Gaffer (pronounced gaf-er)
(1) The chief electrician on the set of a movie or television show.
(2) In informal use, a boss, supervisor, or manager.
(3) In informal use, an old man, especially one living in the country (often used affectionately or patronizingly).
(4) A foreman or overseer in charge of a group of physical laborers; the coach or manager of a sports team.
(5) In glassmaking, a master glassblower responsible for shaping glassware.
(6) Slang for boy or youth (unique to Ireland); used in maritime regions to refer to the baby of the house.
(7) A type of tape used usually as a safety device to tape-down cables to reduce the risk of tripping hazards (technically gaffer’s tape).
(8) In slang, as “to gaff”, “gaffered” or ”to gaffer”, a description of some temporary or roughly improvised repair using gaffer tape or some other quick and dirty method; “to make a gaff” as a description of a mistake is a variation of this.
1565–1575:
Thought likely to be a contraction of godfather, but with the vowels influenced
by grandfather. The use to describe “an elderly
rustic" was apparently based on continental analogies (compare gammer and
the related French compère and German Gevatter). It seems originally to have been a term of
respect, also applied familiarly; from "old man" and was by 1841 extended
to foremen and supervisors generally. In
UK police forces, it’s common slang to describe the officer in charge of a
particular section or squad and in Association Football (soccer), the head
coach or manager.
In the
early twentieth century, it was carried over to the electrician or technician in
charge of lighting on a film set because the natural lighting on early
film sets was adjusted by opening and closing flaps in the tent, these cloths
called gaff cloths or gaff flaps. Because the technician used a long pole with
a hook known as a “gaff hook”, he came to be known as a “the gaff hooker” and,
as English does when users find there are too many syllables, this was
truncated to “the gaffer”. The tape
later used for electrical cables was almost exclusively in the gaffers' toolboxes and
thus became “gaffer’s tape”. Now it’s
known almost always as “gaffer tape”.
Duct (pronounced duhkt)
(1) Any
tube, canal, pipe, or conduit by which a fluid, air, or other substance is
conducted or conveyed.
(2) In
anatomy and zoology, a tube, canal, or vessel conveying a body fluid,
especially a glandular secretion or excretion.
(3) In
botany, a cavity or vessel formed by elongated cells or by many cells.
(4) In
the infrastructure of electricity, a single enclosed runway for conductors or
cables.
(5) In
a printing press, the reservoir for ink.
(6)
Guidance; direction; quotation (obsolete).

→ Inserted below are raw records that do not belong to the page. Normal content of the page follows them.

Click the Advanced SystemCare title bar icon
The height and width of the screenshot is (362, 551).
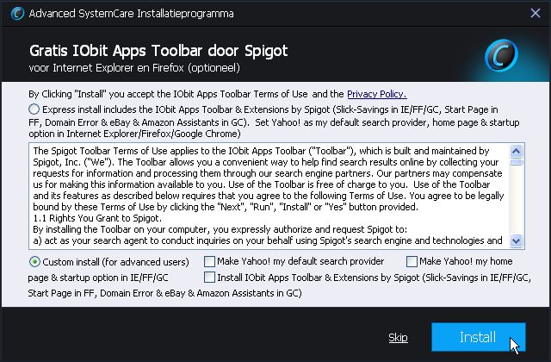point(13,14)
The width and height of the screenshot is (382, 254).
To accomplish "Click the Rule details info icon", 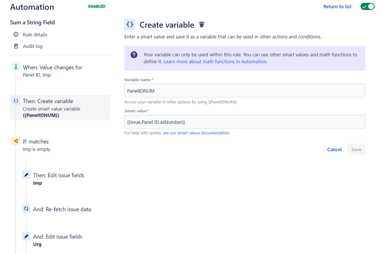I will point(16,34).
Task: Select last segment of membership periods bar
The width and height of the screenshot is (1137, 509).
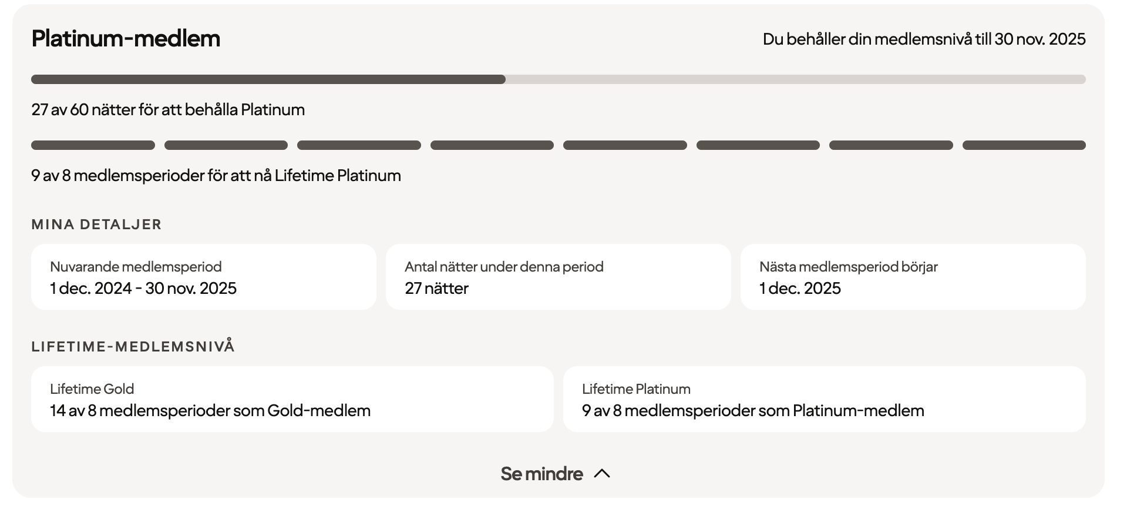Action: click(x=1024, y=145)
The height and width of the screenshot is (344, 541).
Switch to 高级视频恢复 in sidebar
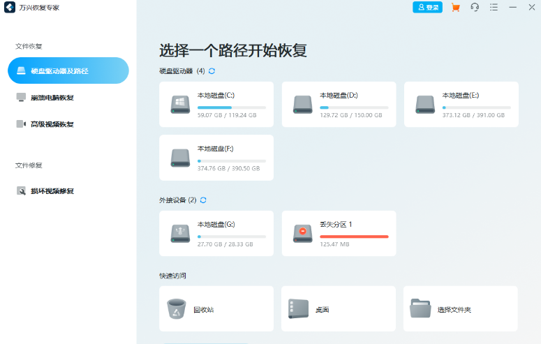click(52, 124)
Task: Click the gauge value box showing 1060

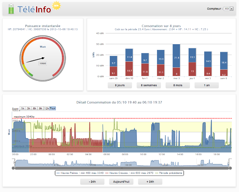Action: point(42,63)
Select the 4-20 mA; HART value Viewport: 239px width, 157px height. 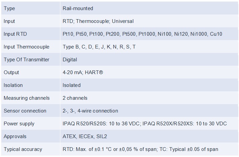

1640-1650: From the Latin ductus (conveyance of water; a leading, a conduit pipe), noun use of the past participle of ducere (to lead) from dūcō (I lead, draw), from the primitive Indo-European root deuk (to lead). Use has endured in the Medieval Latin aqueduct and the high rank of aristocracy, duke, drawn from the past participle of ducere (to lead); the construct was duc (variant stem of dūcere (to lead)) + tus (suffix of verbal action). The meaning in an anatomical sense (vessel of an animal body by which blood, lymph etc, are conveyed) was first noted in the 1660s while that of a "conduit or channel" dates from 1713. Use in a variety of architectural and engineering contexts to describe "tubes in a structure" developed after the use to describe an "air tube" in 1884.
Duct tape was in 1894 originally sold under the name duck tape, long, non-adhesive strips of plain cotton duck cloth used in various mechanical processes. The name was transferred to a plastic-coated adhesive tape used by U.S. soldiers in World War II, probably because of its waterproof qualities (ie the sense of "water off a duck's back"). It continued in civilian use after the war, and the name shifted to duct tape by 1958, perhaps because the most common use was in air ducts, which also accounts for its still standard silver-gray color.
Duct and Gaffer Tape
Duct tape scene: Lindsay Lohan as Tess Conway in Freaky Friday (2003).
Often casually regarded as interchangeable, duct and gaffer tapes are constructed differently because they’re intended for different purposes. Indeed, using one for the intended application of the other can cause messy or worse results. They’re similar in that both are hand-tearable, conform well to uneven surfaces and tend to be sold in the same packaging and sizes. Duct tape is constructed with a polyethylene (PE) cloth backing, a material that makes it waterproof and contains an aggressive, rubber-based glue, allowing it easily to adhere to many of surfaces. Duct tape has (1) a shiny, reflective backing, (2) is for semi-permanent or permanent applications and (3) tends to leave an adhesive residue when removed. A specialized variation is a heat-resistant foil (not cloth) duct tape, useful for sealing heating and cooling ducts. For decades silvery gray, it’s now available in colors and even printed designs.